▶ SELECTED EXCERPT:
September 2007 Edition
Sweetening Fall with Pomegranates

Sweetening Fall with Pomegranates


By Michelle Ponto


Known for their antioxidant abilities, Pomegranates have recently become a popular addition to the North American diet.  Pomegranates are high in vitamin C, potassium and fibre as well as calcium and iron.


The New Super Food


Pomegranates have often been labeled one of the new “super foods” and are commonly featured in health and fitness magazines.  This is because they can help prevent cancer and heart disease through the high levels of antioxidants found in the seeds.  But unlike other foods that have antioxidants, what makes the pomegranate special is it contains three types of antioxidants including tannins, anthocyanins, and ellagic acid.

(Extracted data entries)
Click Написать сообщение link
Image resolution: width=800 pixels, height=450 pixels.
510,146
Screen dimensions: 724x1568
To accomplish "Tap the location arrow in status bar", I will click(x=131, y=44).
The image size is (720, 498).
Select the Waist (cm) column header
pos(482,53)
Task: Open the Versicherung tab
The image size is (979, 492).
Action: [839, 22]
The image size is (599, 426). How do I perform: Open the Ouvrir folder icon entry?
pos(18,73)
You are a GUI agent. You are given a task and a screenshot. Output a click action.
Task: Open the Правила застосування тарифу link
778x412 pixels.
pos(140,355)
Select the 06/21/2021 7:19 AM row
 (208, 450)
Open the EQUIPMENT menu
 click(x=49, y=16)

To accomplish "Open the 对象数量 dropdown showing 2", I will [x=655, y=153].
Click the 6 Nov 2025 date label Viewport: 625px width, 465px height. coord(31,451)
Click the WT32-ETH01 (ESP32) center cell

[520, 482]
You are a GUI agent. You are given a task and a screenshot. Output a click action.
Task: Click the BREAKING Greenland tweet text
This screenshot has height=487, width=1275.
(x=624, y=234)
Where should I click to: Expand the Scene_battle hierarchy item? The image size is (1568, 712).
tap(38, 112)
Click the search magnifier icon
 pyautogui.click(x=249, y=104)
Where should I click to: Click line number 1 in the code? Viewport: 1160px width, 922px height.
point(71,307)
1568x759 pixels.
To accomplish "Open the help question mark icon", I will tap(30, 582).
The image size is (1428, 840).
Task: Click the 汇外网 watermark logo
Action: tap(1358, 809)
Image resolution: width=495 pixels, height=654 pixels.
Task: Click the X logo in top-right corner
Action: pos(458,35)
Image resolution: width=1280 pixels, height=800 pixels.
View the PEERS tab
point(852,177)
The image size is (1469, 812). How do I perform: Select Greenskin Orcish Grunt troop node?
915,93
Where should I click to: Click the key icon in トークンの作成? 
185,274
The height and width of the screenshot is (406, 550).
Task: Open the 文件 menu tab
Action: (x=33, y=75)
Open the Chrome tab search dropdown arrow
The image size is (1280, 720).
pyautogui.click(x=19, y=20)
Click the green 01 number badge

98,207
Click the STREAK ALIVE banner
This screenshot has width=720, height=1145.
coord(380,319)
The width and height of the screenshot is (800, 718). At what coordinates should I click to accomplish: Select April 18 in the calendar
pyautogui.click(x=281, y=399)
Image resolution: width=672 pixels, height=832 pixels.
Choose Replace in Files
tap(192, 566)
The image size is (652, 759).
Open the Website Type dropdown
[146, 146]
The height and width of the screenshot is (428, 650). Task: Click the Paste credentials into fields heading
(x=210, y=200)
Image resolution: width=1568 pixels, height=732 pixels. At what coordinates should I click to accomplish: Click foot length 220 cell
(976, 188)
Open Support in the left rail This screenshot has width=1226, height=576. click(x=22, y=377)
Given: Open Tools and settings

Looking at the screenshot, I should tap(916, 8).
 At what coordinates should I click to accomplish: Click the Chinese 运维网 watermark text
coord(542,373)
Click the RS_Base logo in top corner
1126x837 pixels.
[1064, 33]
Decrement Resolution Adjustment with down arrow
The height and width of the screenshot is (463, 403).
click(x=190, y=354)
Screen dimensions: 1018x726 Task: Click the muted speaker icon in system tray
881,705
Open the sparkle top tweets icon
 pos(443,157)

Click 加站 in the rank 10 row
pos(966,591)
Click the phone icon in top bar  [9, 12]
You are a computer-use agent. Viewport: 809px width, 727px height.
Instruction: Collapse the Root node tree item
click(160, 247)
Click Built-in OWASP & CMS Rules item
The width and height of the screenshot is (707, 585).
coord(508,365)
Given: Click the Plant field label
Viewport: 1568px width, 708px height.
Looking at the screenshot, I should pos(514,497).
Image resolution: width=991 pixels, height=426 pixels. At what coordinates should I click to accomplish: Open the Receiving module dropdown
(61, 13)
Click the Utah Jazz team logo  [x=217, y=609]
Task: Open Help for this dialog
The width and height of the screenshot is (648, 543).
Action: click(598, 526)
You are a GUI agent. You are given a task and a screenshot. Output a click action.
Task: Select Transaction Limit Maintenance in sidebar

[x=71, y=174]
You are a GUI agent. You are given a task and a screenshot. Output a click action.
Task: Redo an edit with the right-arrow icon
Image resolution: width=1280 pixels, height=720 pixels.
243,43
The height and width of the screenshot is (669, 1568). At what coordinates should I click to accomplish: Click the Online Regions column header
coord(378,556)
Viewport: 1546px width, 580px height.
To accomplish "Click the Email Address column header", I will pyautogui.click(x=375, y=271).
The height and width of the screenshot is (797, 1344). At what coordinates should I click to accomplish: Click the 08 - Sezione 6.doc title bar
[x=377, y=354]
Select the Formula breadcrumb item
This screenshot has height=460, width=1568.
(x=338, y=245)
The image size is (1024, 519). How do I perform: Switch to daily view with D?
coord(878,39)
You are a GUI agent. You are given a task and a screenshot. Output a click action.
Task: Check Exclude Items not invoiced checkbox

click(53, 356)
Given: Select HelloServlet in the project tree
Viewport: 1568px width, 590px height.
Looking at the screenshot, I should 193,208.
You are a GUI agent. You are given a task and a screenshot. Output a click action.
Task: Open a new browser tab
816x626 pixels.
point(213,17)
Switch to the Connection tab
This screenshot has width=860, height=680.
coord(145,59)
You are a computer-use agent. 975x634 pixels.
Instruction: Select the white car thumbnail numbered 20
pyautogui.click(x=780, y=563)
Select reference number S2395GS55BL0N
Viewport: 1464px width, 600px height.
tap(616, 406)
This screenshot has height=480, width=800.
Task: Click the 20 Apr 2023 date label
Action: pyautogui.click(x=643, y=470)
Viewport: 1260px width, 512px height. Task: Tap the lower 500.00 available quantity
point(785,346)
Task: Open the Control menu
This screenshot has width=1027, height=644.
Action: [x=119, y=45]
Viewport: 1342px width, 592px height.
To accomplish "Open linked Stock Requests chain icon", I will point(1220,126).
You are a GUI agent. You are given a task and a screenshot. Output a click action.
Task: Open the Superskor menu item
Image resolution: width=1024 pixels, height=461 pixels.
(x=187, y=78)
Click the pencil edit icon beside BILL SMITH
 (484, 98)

▶ STUDY QUESTIONS:
(a) According to the pomegranate article, why are pomegranates often called one of the new "super foods"? Answer in one to three sentences.
(b) What three types of antioxidants does the pomegranate article say the fruit contains?

▶ TASK-BY-TASK SOLUTIONS:
(a) Pomegranates are called a "super food" because the high levels of antioxidants in their seeds can help prevent cancer and heart disease.

(b) Tannins, anthocyanins, and ellagic acid.